There's a huge storm with huge winds a huge tree in my backyard falls it falls through my fucking roof. I'm sleeping when it happens, it sounds like a fucking bomb exploded in my living room. I jump out of bed run into the living room there are tree branches and sticks and leaves everywhere I look up and I can see a black, black sky. I stand there and I look up and it rains on me and I stare up at a black, black sky.

 

J
ust before noon. I'm sitting in my living room. It took two weeks to fix the roof I stayed at Allison's we fought the entire time. I'm sitting in front of the television. I'm smoking a cigarette I'm drinking a cola the dogs are on either side of me. We're watching a talk show. Two sisters who are both married to their cousin, the same cousin, are fighting each other. They're throwing punches, screaming, scratching, pulling each other's hair. It's sick, but I enjoy watching it. The phone rings I pick it up. Leonard speaks.

My son.

What's up, Leonard?

I need to see you.

Okay.

I need to see you right now.

Where are you?

At a diner in Hollywood.

What are you doing there?

Doesn't matter, I just need to see you.

Okay.

Can you come now?

Sure.

He gives me the name of the diner I know where it is, I get in the truck drive down, park on the street, which is in a dangerous, rundown neighborhood. I walk into the diner see Leonard sitting in a corner facing the door. He stands as I walk toward him. He looks nervous, anxious.

He speaks.

Thanks for coming.

Of course.

He steps around the table, gives me a hug. We separate. I speak.

What's wrong?

Let's sit.

We sit down. He speaks.

Do you want anything?

No.

Everything okay with you?

Yeah.

Allison?

She's fine.

The dogs?

They're fine.

Work?

It's fine, Leonard, everything's fine.

Good.

What's wrong?

What makes you think something is wrong?

You've been away, I haven't heard from you. We're sitting in this shithole diner in a shithole neighborhood. You look nervous and you seem anxious and I can see your hand is shaking, which is something I've never seen before.

He nods.

You're good, my son, real good.

I laugh.

What's wrong, Leonard? Are you doing coke?

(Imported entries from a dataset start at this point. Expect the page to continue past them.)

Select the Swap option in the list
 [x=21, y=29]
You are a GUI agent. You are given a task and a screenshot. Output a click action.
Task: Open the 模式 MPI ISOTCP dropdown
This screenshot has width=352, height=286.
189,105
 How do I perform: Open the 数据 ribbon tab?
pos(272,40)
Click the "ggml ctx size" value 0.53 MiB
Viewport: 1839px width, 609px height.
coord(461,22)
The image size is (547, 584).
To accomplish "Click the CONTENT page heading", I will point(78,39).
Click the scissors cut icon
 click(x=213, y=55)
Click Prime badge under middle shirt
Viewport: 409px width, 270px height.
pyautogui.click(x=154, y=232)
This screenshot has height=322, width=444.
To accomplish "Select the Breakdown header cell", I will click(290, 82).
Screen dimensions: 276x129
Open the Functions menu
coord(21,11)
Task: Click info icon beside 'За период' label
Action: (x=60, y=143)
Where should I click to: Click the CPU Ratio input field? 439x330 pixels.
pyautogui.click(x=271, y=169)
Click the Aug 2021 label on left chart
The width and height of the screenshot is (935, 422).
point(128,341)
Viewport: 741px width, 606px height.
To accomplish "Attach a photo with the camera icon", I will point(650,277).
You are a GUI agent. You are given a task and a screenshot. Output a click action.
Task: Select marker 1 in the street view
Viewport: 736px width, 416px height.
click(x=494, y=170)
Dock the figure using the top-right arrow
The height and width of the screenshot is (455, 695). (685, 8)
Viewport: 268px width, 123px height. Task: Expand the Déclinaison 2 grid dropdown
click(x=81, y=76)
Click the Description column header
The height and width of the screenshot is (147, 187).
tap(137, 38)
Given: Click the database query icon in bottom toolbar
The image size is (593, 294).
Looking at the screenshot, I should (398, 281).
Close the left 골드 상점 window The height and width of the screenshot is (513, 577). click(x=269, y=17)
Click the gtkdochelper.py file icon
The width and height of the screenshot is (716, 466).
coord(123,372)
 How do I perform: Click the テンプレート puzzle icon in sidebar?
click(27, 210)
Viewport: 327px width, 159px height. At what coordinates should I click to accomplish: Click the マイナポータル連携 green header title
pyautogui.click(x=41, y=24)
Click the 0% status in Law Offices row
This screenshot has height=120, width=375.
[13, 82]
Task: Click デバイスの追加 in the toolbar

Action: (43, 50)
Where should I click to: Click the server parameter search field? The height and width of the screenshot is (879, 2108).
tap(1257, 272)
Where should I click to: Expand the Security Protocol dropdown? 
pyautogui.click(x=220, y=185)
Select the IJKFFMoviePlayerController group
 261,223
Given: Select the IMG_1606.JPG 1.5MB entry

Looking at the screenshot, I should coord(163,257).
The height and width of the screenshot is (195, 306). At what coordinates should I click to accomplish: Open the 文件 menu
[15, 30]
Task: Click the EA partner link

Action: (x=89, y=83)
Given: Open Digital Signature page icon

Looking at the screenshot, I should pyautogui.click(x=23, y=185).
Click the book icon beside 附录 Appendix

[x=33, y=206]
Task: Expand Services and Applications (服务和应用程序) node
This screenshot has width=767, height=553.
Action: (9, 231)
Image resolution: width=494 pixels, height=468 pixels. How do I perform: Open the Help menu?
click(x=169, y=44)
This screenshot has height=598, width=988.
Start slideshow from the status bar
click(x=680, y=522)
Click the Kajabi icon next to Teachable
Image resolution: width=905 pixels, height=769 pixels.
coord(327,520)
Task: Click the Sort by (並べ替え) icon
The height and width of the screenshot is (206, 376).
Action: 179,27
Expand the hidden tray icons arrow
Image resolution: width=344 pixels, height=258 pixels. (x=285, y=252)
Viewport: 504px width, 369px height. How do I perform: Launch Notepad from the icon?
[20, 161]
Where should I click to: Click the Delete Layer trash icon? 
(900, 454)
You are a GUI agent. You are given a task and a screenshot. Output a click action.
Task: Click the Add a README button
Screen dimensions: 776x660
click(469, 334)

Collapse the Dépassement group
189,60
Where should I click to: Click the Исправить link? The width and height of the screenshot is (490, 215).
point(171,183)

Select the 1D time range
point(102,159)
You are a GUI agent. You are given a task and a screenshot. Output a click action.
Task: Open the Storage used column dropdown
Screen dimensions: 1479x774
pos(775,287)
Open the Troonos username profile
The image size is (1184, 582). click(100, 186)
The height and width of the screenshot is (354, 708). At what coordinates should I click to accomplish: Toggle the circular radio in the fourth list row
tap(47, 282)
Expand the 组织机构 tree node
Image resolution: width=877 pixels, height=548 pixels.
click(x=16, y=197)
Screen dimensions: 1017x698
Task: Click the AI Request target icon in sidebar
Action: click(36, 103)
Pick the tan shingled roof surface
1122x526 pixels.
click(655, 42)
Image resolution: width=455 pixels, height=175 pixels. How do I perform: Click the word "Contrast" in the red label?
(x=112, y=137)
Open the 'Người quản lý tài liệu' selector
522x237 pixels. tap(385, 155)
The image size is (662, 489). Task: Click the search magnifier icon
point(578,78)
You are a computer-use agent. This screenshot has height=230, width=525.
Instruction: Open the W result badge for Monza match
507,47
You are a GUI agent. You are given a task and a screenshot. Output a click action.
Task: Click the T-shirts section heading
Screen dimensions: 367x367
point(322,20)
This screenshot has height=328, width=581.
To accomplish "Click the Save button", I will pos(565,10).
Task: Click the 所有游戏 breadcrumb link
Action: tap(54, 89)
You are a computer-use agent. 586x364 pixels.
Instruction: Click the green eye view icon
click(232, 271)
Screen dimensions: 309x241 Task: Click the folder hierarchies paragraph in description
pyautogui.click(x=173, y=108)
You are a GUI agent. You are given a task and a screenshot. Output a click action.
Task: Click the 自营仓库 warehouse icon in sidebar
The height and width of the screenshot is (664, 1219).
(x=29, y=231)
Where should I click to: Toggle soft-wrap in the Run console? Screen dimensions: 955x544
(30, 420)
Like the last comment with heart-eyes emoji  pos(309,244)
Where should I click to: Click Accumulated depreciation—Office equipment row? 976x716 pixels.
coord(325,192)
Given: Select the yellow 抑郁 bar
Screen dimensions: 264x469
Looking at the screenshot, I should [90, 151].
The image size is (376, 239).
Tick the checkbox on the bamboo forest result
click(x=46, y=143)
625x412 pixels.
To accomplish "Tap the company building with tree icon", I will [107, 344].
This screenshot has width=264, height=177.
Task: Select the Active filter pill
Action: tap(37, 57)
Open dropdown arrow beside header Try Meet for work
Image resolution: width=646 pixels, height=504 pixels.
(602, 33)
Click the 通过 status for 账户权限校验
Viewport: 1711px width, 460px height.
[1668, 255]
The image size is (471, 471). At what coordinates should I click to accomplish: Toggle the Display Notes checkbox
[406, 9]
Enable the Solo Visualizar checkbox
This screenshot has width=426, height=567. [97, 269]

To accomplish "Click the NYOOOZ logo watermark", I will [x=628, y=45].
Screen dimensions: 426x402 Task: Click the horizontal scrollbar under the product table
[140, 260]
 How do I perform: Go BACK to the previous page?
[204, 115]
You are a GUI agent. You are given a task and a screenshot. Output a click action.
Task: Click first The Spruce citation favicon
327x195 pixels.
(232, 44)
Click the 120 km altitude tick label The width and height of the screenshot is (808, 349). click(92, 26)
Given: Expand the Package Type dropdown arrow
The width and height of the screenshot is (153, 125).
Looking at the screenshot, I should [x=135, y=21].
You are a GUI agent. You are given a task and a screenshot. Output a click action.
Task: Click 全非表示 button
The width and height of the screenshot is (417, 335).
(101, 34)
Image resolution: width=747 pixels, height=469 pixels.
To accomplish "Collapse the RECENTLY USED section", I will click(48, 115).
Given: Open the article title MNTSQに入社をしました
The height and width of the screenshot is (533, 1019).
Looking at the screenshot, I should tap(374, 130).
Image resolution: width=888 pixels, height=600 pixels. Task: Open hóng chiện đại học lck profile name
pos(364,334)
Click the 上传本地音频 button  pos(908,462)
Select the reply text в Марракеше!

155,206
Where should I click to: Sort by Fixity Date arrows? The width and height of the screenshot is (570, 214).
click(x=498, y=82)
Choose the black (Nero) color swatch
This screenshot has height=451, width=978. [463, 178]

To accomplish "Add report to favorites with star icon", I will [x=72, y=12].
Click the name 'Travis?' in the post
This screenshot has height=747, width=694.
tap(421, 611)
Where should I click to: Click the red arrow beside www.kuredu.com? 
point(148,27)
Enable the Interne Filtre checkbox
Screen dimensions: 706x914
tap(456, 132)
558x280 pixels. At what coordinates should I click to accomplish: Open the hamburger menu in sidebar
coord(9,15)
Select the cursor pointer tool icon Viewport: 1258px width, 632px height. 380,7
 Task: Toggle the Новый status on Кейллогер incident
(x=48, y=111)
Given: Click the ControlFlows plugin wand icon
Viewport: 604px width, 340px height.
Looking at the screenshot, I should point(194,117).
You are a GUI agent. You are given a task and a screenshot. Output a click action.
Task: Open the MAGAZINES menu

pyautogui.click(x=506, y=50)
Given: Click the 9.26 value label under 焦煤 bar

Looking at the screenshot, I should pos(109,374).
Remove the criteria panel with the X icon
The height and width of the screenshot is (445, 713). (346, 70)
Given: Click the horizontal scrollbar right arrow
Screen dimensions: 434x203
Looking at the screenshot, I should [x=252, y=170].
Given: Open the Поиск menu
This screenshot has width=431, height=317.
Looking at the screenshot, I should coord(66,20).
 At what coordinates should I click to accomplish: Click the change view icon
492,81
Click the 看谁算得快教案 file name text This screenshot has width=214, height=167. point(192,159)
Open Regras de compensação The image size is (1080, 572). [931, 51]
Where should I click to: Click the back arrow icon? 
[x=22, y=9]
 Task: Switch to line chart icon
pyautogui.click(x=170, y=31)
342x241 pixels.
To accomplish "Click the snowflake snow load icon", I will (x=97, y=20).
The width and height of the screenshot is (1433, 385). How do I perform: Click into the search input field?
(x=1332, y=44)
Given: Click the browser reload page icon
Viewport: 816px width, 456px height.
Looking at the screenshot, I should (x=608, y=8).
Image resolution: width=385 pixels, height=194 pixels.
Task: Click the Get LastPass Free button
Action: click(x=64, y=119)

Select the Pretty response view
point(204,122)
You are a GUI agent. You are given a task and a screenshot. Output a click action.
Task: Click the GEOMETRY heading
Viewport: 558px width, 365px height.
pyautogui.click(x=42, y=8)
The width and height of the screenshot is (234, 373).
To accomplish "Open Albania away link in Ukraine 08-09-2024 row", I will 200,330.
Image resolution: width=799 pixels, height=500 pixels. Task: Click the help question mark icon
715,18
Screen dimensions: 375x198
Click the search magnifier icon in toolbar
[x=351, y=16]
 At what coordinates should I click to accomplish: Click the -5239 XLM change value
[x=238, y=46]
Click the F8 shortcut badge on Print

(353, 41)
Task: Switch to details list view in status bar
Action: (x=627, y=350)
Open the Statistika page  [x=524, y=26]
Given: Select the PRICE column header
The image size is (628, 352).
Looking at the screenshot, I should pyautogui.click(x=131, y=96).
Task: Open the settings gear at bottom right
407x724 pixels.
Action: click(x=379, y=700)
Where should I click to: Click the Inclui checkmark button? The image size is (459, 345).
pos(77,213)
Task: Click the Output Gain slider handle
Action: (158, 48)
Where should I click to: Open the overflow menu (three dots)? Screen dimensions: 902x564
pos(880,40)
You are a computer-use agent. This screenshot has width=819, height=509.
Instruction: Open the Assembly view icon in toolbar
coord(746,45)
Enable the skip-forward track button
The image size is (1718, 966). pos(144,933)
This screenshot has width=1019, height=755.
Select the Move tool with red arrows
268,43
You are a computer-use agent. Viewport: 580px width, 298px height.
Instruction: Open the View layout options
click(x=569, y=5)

Fuck no. Never. You should know I'm done with that.

Then what's wrong?

I'm going away for a while.

Where you going?

I can't tell you.

Why?

I just can't.

Is this why I haven't seen you, and why when I've spoken to you, you've seemed fucking weird?

Yes.

Where you going?

I can't tell you.

Is someone trying to kill you?

No.

Are you going to jail?

No.

What the fuck, Leonard.

I'm sorry.

I don't understand this.

At some point you will.

When?

When I can, and I don't know when that will be, I'll get in touch with you.

And that's it?

Trust that I have to do what I'm doing, and that when I can, I will be in touch with you.

I look away, shake my head, bite my lip. I'm confused and angry and hurt I don't understand what's happening. I'm scared because Leonard is scared, nervous because he's nervous. I've never seen him scared or nervous before something bad is happening, something bad is happening. He speaks.

Do you trust me?

Of course I do.

I've got to go.

I don't want you to get killed, Leonard. And if you're locked up I want to come see you.

You said you trusted me.

I do.

Then trust that's not what's happening, and trust that I'll be in touch.

I look at him, nod. He stands.

Give me a hug, my son.

I stand, give him a hug. I don't want to cry I force myself not to cry. We separate, he steps away, speaks.

Don't be a dumbfuck.

I laugh.

No drinking, no drugs, no stupid bullshit.

I laugh again.

Okay.

Give Allison a kiss for me, and give those damn doggies some nice pats on the head.

I will.

Goodbye, my son.

He turns and walks out of the diner.